Bugzilla – Bug 765
xfs_force_shutdown(dm-0,0x8) called from line 1091 of file fs/xfs/xfs_trans.c
Last modified: 2009-06-22 06:11:29 CDT
Kernel: 2.6.12.6 with some tweaks but none to xfs. We are getting the following on a very repeated basis on our NAS appliances: Jun 1 10:18:46 localhost kernel: xfs_force_shutdown(dm-0,0x8) called from line 1091 of file fs/xfs/xfs_trans.c. Return address = 0xf9003a1b Jun 1 10:18:46 localhost kernel: Filesystem "dm-0": Corruption of in-memory data detected. Shutting down filesystem: dm-0 Jun 1 10:18:46 localhost kernel: Please umount the filesystem, and rectify the problem(s) Jun 21 10:39:06 localhost kernel: xfs_force_shutdown(dm-0,0x8) called from line 1091 of file fs/xfs/xfs_trans.c. Return address = 0xf9003a1b Jun 21 10:39:06 localhost kernel: Filesystem "dm-0": Corruption of in-memory data detected. Shutting down filesystem: dm-0 Jun 21 10:39:06 localhost kernel: Please umount the filesystem, and rectify the problem(s) Our implementation runs LVM on top of XFS. We're unsure what is going on, but doing an xfs repair does not remedy the situation. We cannot make them fail at will, but the failure rate can be as short as two weeks, which is unacceptable. We've had more than one customer site fail in the exact same way. Many of these customers use our NAS appliance with tools such as Adobe Premier for doing video editing. What can we do up front to provide you with more information about the failure. These are systems out in the field (we are unable to recreate them here), so are there any switches we can throw to the fs layer to maybe turn on more debug?
Looks like it's canceling a dirty transaction: 1084 /* 1085 * See if the caller is relying on us to shut down the 1086 * filesystem. This happens in paths where we detect 1087 * corruption and decide to give up. 1088 */ 1089 if ((tp->t_flags & XFS_TRANS_DIRTY) && 1090 !XFS_FORCED_SHUTDOWN(tp->t_mountp)) 1091 xfs_force_shutdown(tp->t_mountp, XFS_CORRUPT_INCORE); 2.6.12 is awfully old, but I understand that it's an embedded product. There may have been a fix for this since then, it rings a bell, but I don't recall offhand. You could set the panic mask sysctl: fs.xfs.panic_mask (Min: 0 Default: 0 Max: 127) Causes certain error conditions to call BUG(). Value is a bitmask; AND together the tags which represent errors which should cause panics: XFS_NO_PTAG 0 XFS_PTAG_IFLUSH 0x00000001 XFS_PTAG_LOGRES 0x00000002 XFS_PTAG_AILDELETE 0x00000004 XFS_PTAG_ERROR_REPORT 0x00000008 XFS_PTAG_SHUTDOWN_CORRUPT 0x00000010 XFS_PTAG_SHUTDOWN_IOERROR 0x00000020 XFS_PTAG_SHUTDOWN_LOGERROR 0x00000040 to trip a panic when you get a shutdown; you could then get a BUG, backtrace, and perhaps a dump at the moment shutdown was called... though I don't know if that's feasible in the field. -Eric
Thanks Eric for responding so soon. I'll have them set the panic mask sysctl, but will they be able to relay that information to me easily when the failure occurs? They're not running a kdb enabled kernel, and us not being there locally that would be difficult anyway. Is this information spewed into /var/log/messages or something similar to access after they reboot the appliance?

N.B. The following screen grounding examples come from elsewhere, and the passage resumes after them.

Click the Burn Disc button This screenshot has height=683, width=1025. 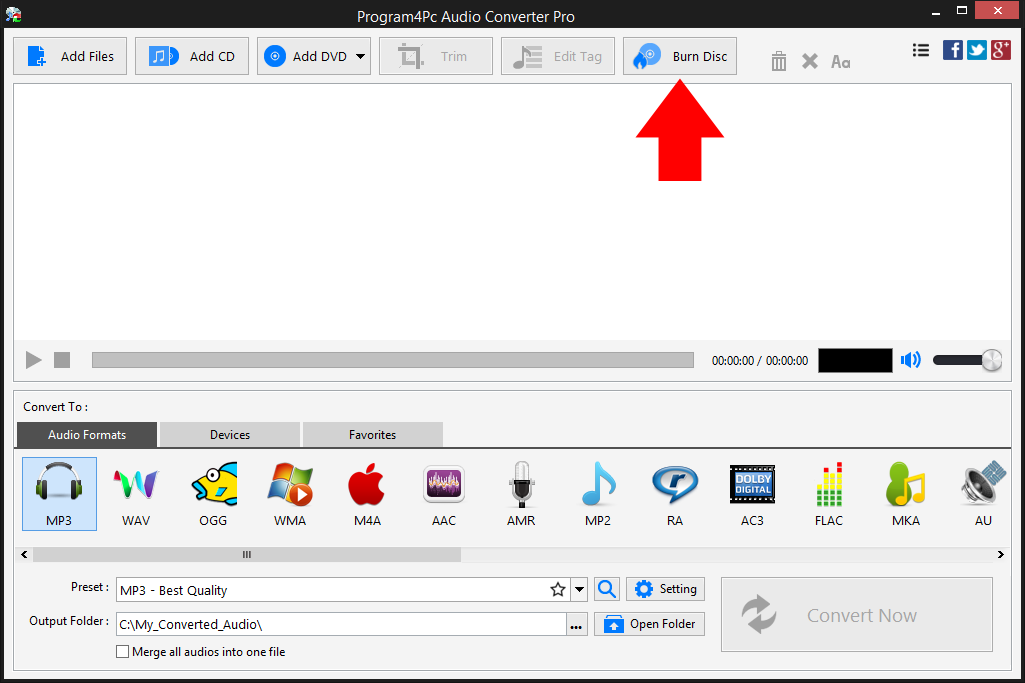[679, 56]
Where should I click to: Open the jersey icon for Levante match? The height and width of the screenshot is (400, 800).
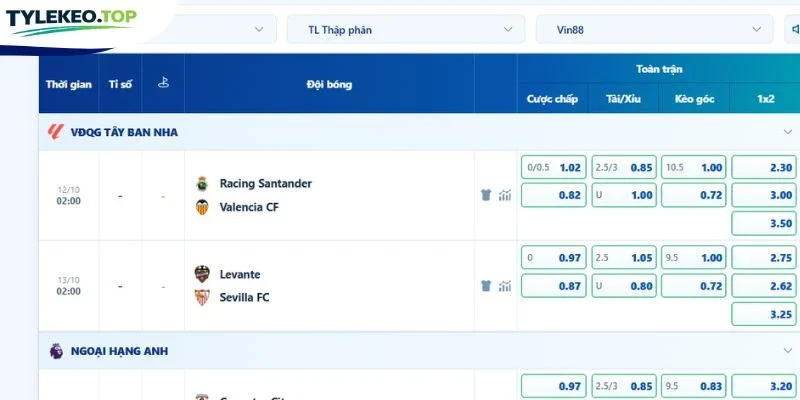[x=486, y=286]
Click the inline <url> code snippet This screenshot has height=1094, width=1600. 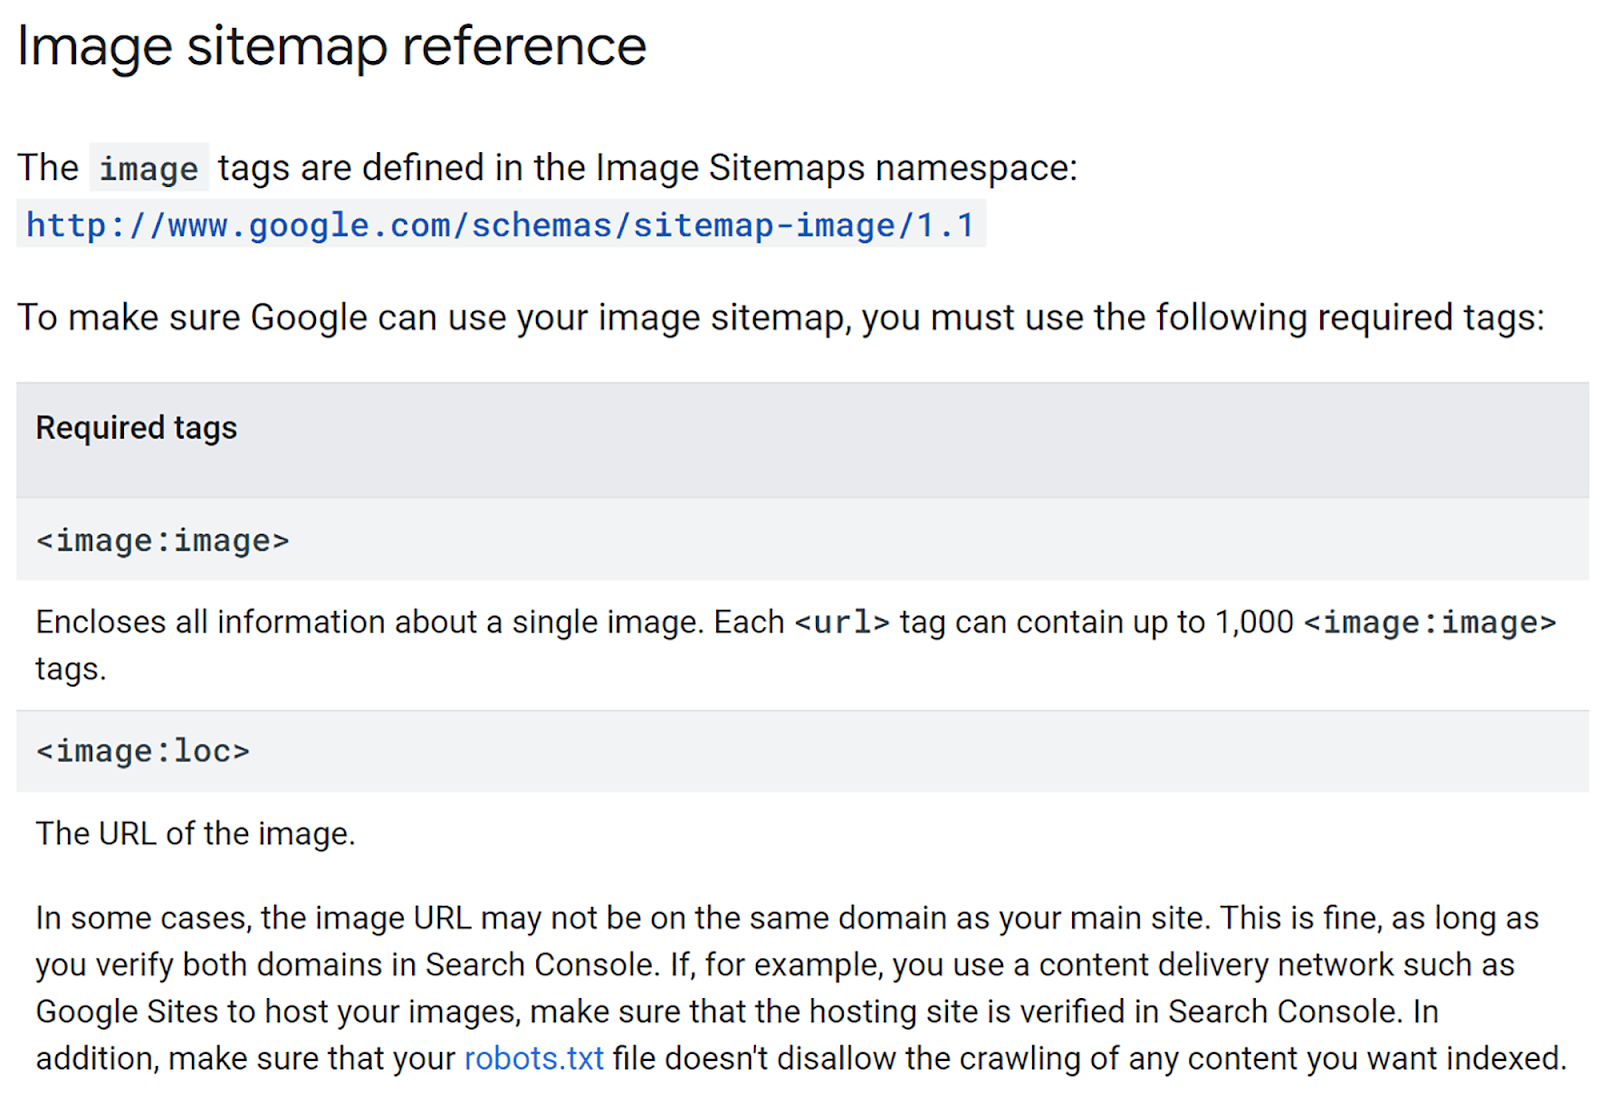coord(842,623)
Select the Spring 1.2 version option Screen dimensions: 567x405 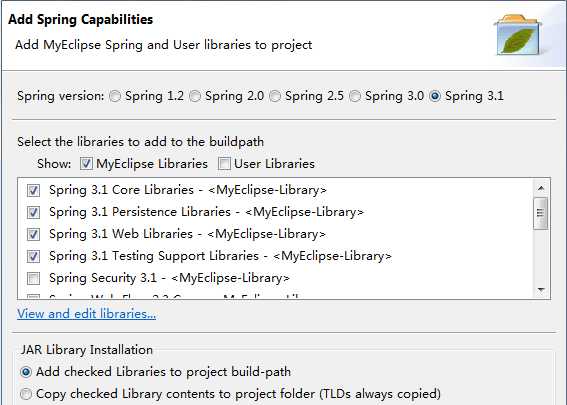pos(115,96)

if it triggers a BUG() you might get it in /var/log/messages or maybe only as far as the console. I don't know what you guys have in place for remote debugging or post-mortems... that part is up to you I think. :) -Eric
We're back chasing this again. Is there a reliable way to force a crashdump of xfs so we can ensure our kdb/collection are working for us?
See Eric's original replay (comment #1). i.e. 'echo 255 > /proc/sys/fs/xfs/panic_mask' Will cause the machine to panic on detection of the problem. FWIW, are the machines at/near ENOSPC when this shutdown occurs?

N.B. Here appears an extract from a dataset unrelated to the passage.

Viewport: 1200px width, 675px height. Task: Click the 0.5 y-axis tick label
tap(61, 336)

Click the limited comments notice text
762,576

Yes I have the panic_mask set to all flags on every bootup. filesytems can have as little as 7% on them when they fail so not near ENOSPC We're actually putting 2.6.21 with all of our special sauce on them at that level. KDB is in place and on by default. My hope is we never see a failure again because - if it is even an xfs issue - the problem was fixed since 2.6.12.6 Will keep you informed.
If you want to test crash collection, echo c > /proc/sysrq trigger should start a crash sequence.
also look into netdump, diskdump, kdump, or whatnot for collecting a core from the field (I suppose in an embedded product, diskdump or kdump would be the options... though if this is an arm box, I don't know if such things work there)
Did you guys make any progress on this one?
Closed due to lack of feedback. Please re-open if you have new information.